To doprowadziło do takiego napompowania rynku nieruchomości, że cena metra kwadratowego w mieszkaniu w bloku na obrzeżach Barcelony przekraczała 4 tys. euro wobec 1,5 tys. euro w porównywalnej nieruchomości w Warszawie. Aznar nie został rozliczony przez wyborców ze swojej polityki. Rok przed elekcją podjął decyzję o udziale Hiszpanii w interwencji w Iraku, co doprowadziło do głębokiego podziału ideologicznego hiszpańskiego społeczeństwa. Mimo to Partido Popular zapewne nie przegrałoby wyborów w 2004 roku, gdyby na trzy dni przed elekcją Al-Kaida nie przeprowadziła na madryckim dworcu Atocha najkrwawszego zamachu w powojennej historii kraju. To zapewniło niespodziewane zwycięstwo młodemu przywódcy PSOE Jose Luis Zapatero. I spowodowało, że w ciągu następnych ośmiu lat Hiszpania zamiast koncentrować się na przełamaniu słabości ekonomicznych, miała uwagę zwróconą w zupełnie innym kierunku.

Kiedy kanclerz Gerhard Schroeder przeprowadzał radykalną reformę systemu zabezpieczeń socjalnych, który miał zmusić Niemców do pracy i uratować finanse publiczne państwa, Zapatero przeforsował legalizację aborcji i związków homoseksualnych. Wybuch kryzysu w 2009 roku wystarczył do wymuszenia zmiany tej polityki. W przeciwieństwie do Irlandii, gdzie nieruchomościowa bańka osiągnęła podobną skalę, Zapatero aż do przegranych wyborów w minionym roku utrzymywał, że banki i gospodarka są zdrowe.

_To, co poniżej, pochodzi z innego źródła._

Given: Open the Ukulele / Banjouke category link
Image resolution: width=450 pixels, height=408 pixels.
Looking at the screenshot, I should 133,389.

Tym bardziej brutalne było przebudzenie: najwyższe bezrobocie w Europie, 3 mln pustych mieszkań, niespłacalne kredyty, których wartość szacuje się nawet na ćwierć biliona euro. Hiszpanie przez chwilę uwierzyli, że są integralną częścią zachodniej Europy. W 2007 roku Eurostat podawał, że poziom życia w królestwie przewyższa nawet o 5 proc. średnią rozwoju całej UE. Od tego czasu wskaźnik pikuje. Ale przede wszystkim coraz więcej poddanych Juana Carlosa zastanawia się, czy rzeczywiście było kiedyś tak dobrze, czy też było tak tylko na papierze.